■ **ABOUT THIS EXERCISE**: Set every entry down again exactly, omitting none.

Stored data
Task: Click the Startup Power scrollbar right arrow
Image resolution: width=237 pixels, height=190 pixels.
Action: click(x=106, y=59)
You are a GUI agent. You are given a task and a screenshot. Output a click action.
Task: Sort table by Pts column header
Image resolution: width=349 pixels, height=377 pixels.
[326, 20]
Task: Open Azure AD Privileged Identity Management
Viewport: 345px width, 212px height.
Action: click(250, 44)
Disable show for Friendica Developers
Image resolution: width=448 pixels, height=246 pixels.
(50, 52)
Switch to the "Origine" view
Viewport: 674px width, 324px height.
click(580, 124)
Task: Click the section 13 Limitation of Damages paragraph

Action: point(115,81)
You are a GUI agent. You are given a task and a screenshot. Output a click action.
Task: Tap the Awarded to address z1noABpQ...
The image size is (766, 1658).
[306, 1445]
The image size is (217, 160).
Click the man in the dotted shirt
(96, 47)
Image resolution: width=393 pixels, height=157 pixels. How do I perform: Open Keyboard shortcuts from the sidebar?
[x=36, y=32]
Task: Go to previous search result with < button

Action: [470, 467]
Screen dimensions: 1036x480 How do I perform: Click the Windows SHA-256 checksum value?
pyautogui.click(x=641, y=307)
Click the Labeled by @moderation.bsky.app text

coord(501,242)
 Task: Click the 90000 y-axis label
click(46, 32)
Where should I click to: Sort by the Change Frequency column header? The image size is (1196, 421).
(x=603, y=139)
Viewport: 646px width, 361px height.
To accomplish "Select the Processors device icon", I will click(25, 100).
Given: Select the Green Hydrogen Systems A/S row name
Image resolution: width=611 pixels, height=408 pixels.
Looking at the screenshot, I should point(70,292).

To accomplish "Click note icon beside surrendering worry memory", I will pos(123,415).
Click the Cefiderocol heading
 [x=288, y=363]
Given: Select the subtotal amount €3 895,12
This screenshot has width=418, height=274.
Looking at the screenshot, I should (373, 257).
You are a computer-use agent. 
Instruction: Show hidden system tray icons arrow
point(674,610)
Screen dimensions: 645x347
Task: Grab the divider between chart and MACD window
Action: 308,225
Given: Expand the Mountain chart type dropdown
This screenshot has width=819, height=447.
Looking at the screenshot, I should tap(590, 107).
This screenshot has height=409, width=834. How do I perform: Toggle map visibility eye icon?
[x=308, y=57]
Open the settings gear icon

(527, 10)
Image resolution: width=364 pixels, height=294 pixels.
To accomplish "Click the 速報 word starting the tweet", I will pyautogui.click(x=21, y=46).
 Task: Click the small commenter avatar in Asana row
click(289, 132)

■ **ANSWER FOR THE TASK**:
Task: Click the Startup Power scrollbar right arrow
Image resolution: width=237 pixels, height=190 pixels.
Action: click(x=106, y=59)
You are a GUI agent. You are given a task and a screenshot. Output a click action.
Task: Sort table by Pts column header
Image resolution: width=349 pixels, height=377 pixels.
[326, 20]
Task: Open Azure AD Privileged Identity Management
Viewport: 345px width, 212px height.
Action: click(250, 44)
Disable show for Friendica Developers
Image resolution: width=448 pixels, height=246 pixels.
(50, 52)
Switch to the "Origine" view
Viewport: 674px width, 324px height.
click(580, 124)
Task: Click the section 13 Limitation of Damages paragraph

Action: point(115,81)
You are a GUI agent. You are given a task and a screenshot. Output a click action.
Task: Tap the Awarded to address z1noABpQ...
The image size is (766, 1658).
[306, 1445]
The image size is (217, 160).
Click the man in the dotted shirt
(96, 47)
Image resolution: width=393 pixels, height=157 pixels. How do I perform: Open Keyboard shortcuts from the sidebar?
[x=36, y=32]
Task: Go to previous search result with < button

Action: [470, 467]
Screen dimensions: 1036x480 How do I perform: Click the Windows SHA-256 checksum value?
pyautogui.click(x=641, y=307)
Click the Labeled by @moderation.bsky.app text

coord(501,242)
 Task: Click the 90000 y-axis label
click(46, 32)
Where should I click to: Sort by the Change Frequency column header? The image size is (1196, 421).
(x=603, y=139)
Viewport: 646px width, 361px height.
To accomplish "Select the Processors device icon", I will click(25, 100).
Given: Select the Green Hydrogen Systems A/S row name
Image resolution: width=611 pixels, height=408 pixels.
Looking at the screenshot, I should point(70,292).

To accomplish "Click note icon beside surrendering worry memory", I will pos(123,415).
Click the Cefiderocol heading
 [x=288, y=363]
Given: Select the subtotal amount €3 895,12
This screenshot has width=418, height=274.
Looking at the screenshot, I should (373, 257).
You are a computer-use agent. 
Instruction: Show hidden system tray icons arrow
point(674,610)
Screen dimensions: 645x347
Task: Grab the divider between chart and MACD window
Action: 308,225
Given: Expand the Mountain chart type dropdown
This screenshot has width=819, height=447.
Looking at the screenshot, I should tap(590, 107).
This screenshot has height=409, width=834. How do I perform: Toggle map visibility eye icon?
[x=308, y=57]
Open the settings gear icon

(527, 10)
Image resolution: width=364 pixels, height=294 pixels.
To accomplish "Click the 速報 word starting the tweet", I will pyautogui.click(x=21, y=46).
 Task: Click the small commenter avatar in Asana row
click(289, 132)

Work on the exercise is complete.